Quickly after applying, I received an invitation to what they call an "architecture test" (a coding test) with a time limit of 9 hours to complete. I put my best effort to deliver a professional solution: Open-close OO design, unit tests (TDD), deployable (Python CLI egg app) and well documented ("README.md" markdown file outlining my design with a class diagram, how to run tests, how to install, etc).
I created a GitHub repository for my solution and sent them a link.
A couple of days later I received a generic rejection e-mail (according to it, they received a high volume of submissions and mine didn't make the cut).
Even though I was surprised, given that I put a lot of effort on my solution and that I know that my submission is high quality, there's nothing I could complain about here. It seemed possible that they received submissions from high-caliber developers that were superior to mine.
The odd thing is that I looked at GitHub's traffic page for the repository and there's no record of anyone looking at the repository but me...
They didn't even look at my solution!
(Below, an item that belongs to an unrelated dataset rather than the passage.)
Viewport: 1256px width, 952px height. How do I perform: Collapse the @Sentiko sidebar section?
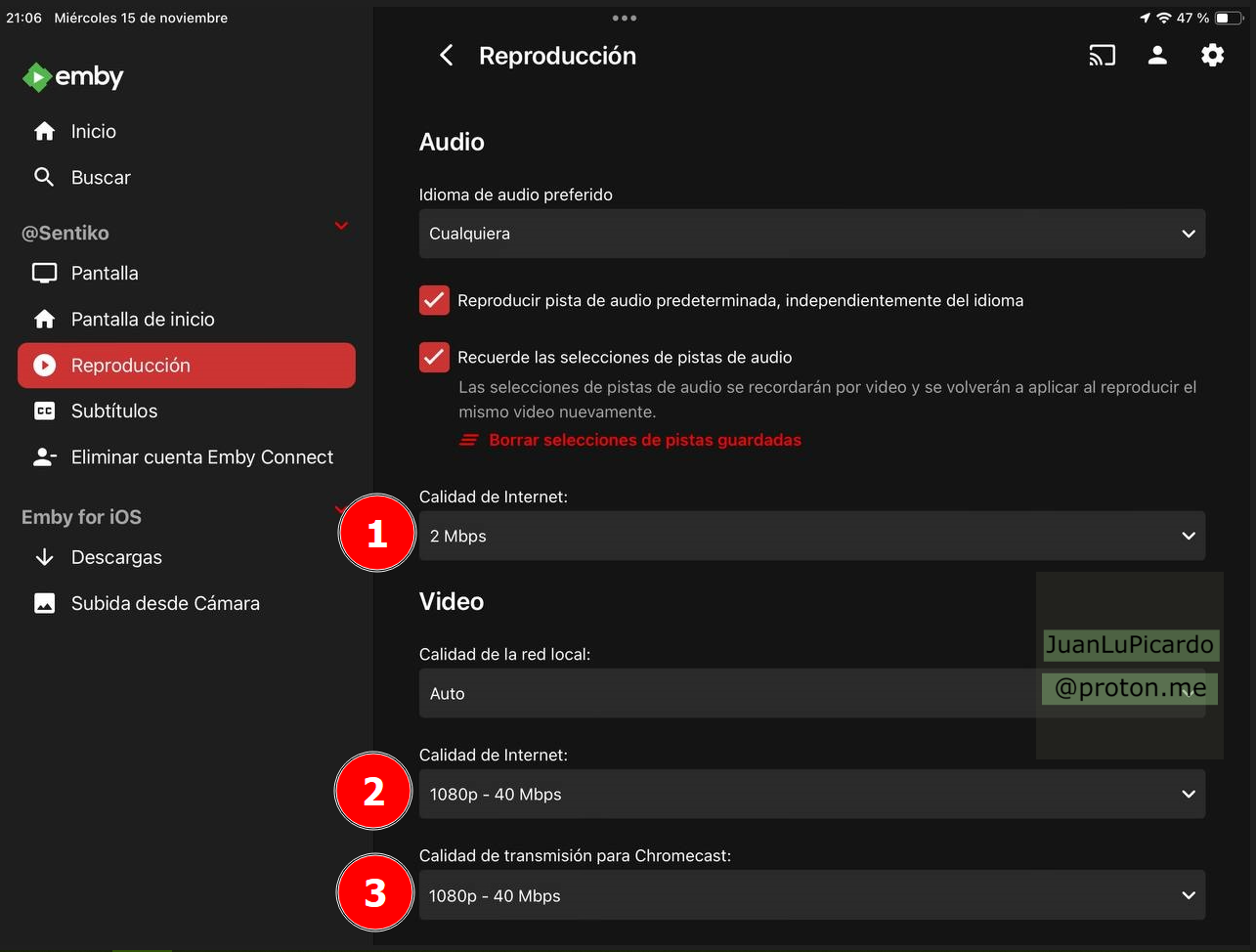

I don't understand why anyone would purposely make people waste their time like that (the estimated time for completion is 4-9 hours).
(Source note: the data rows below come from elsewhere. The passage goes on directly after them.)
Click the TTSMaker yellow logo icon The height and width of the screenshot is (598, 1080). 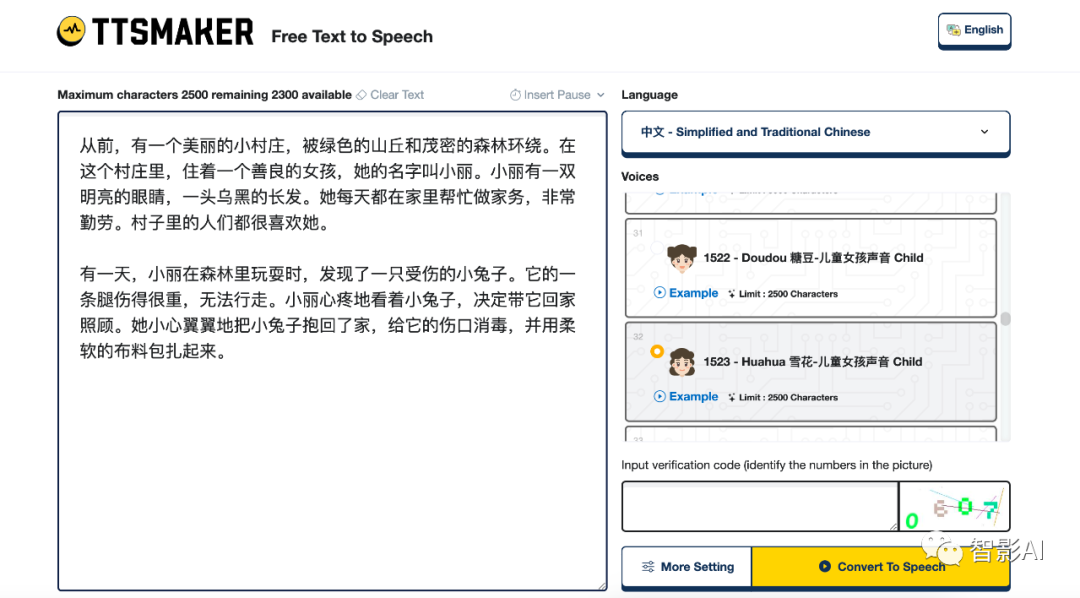click(x=71, y=32)
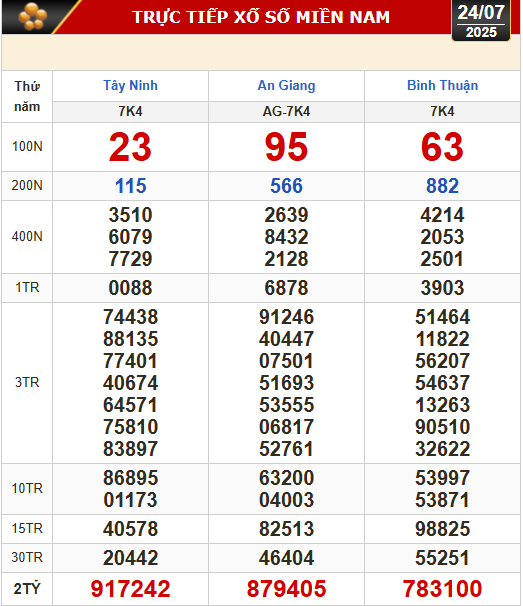Click the golden lottery balls logo icon
The height and width of the screenshot is (606, 523).
click(33, 16)
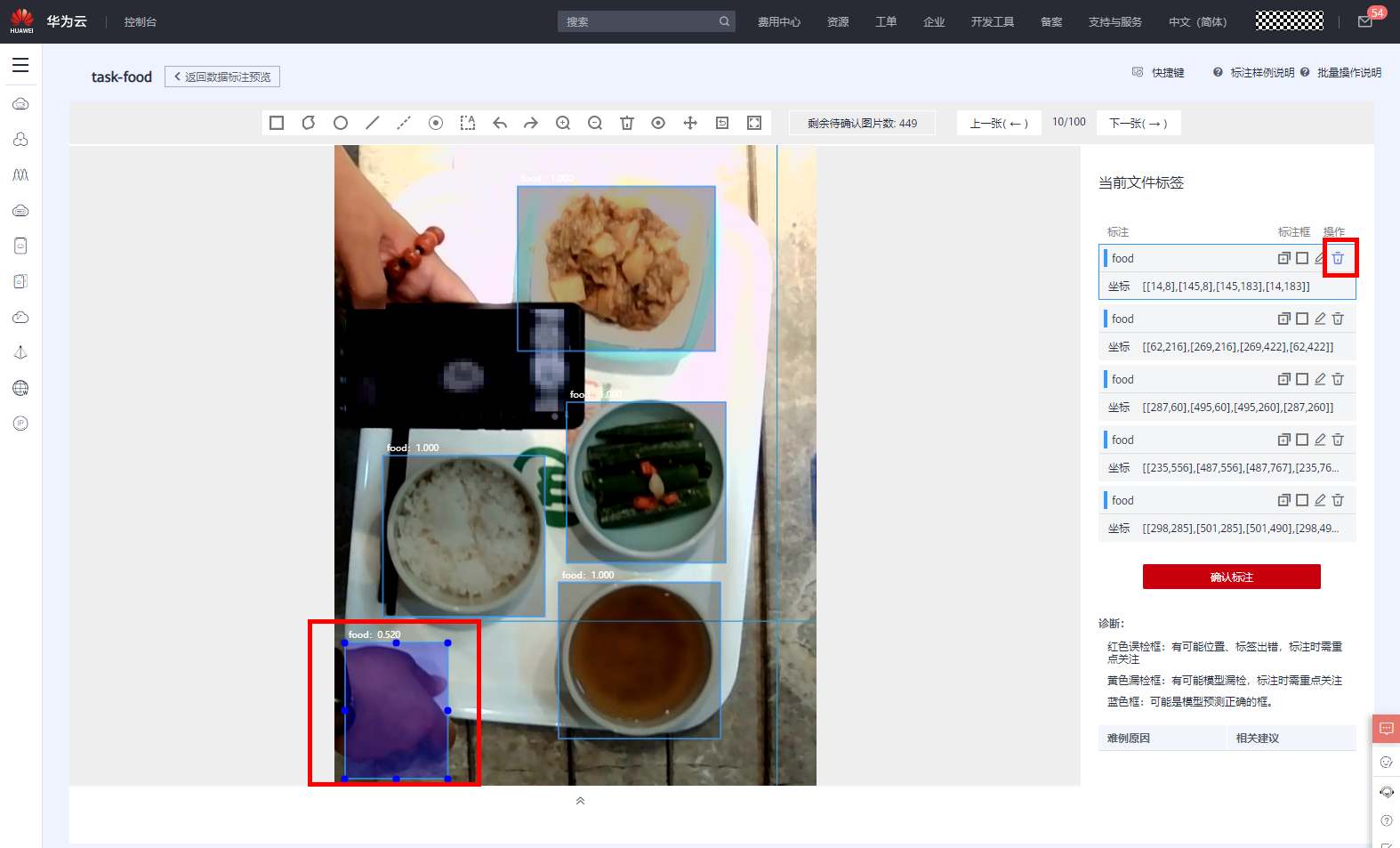Viewport: 1400px width, 848px height.
Task: Select the rectangle annotation tool
Action: (277, 123)
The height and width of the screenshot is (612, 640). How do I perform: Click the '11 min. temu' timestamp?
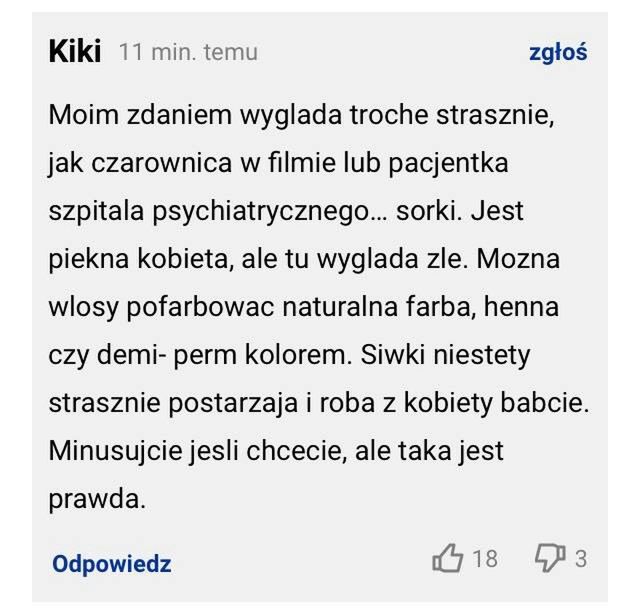tap(188, 52)
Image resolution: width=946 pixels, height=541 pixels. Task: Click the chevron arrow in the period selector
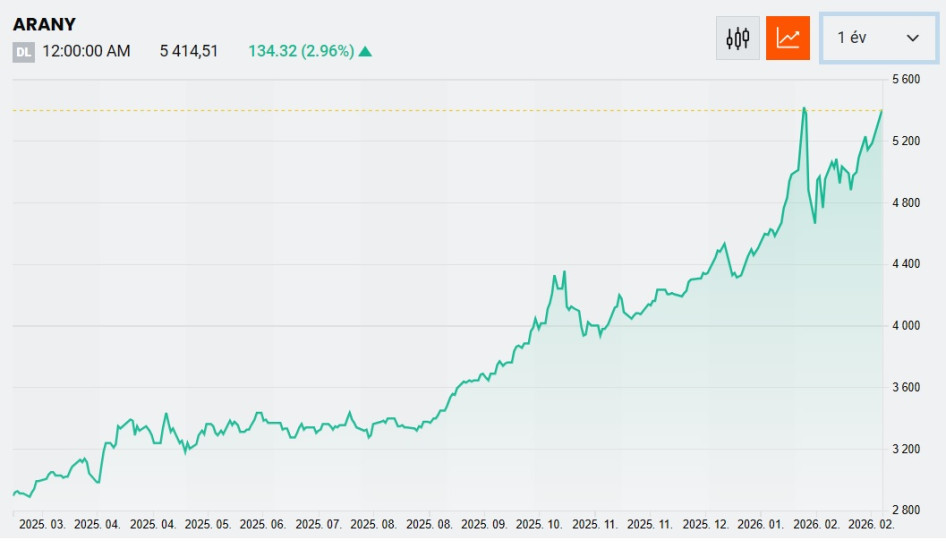click(x=912, y=38)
I know for a fact that visitor information on GitHub is updated hourly, thus I'm positive that they couldn't possibly have reviewed my code. It's been more than one hour since I got their feedback and there are no other visitors besides myself. I'm also positive I finished before the deadline (under 9 hours).
I guess they are just malevolent people who enjoy making people waste their time and feel bad about themselves by rejecting them.
Too bad for them, because I enjoy my craft very much, added a nice new project to my coding portfolio and crossed a terrible company out of my list.
Shame on you, people. Don't you have better things to do? Put your life together and do something meaningful with your wasteful worthless lives.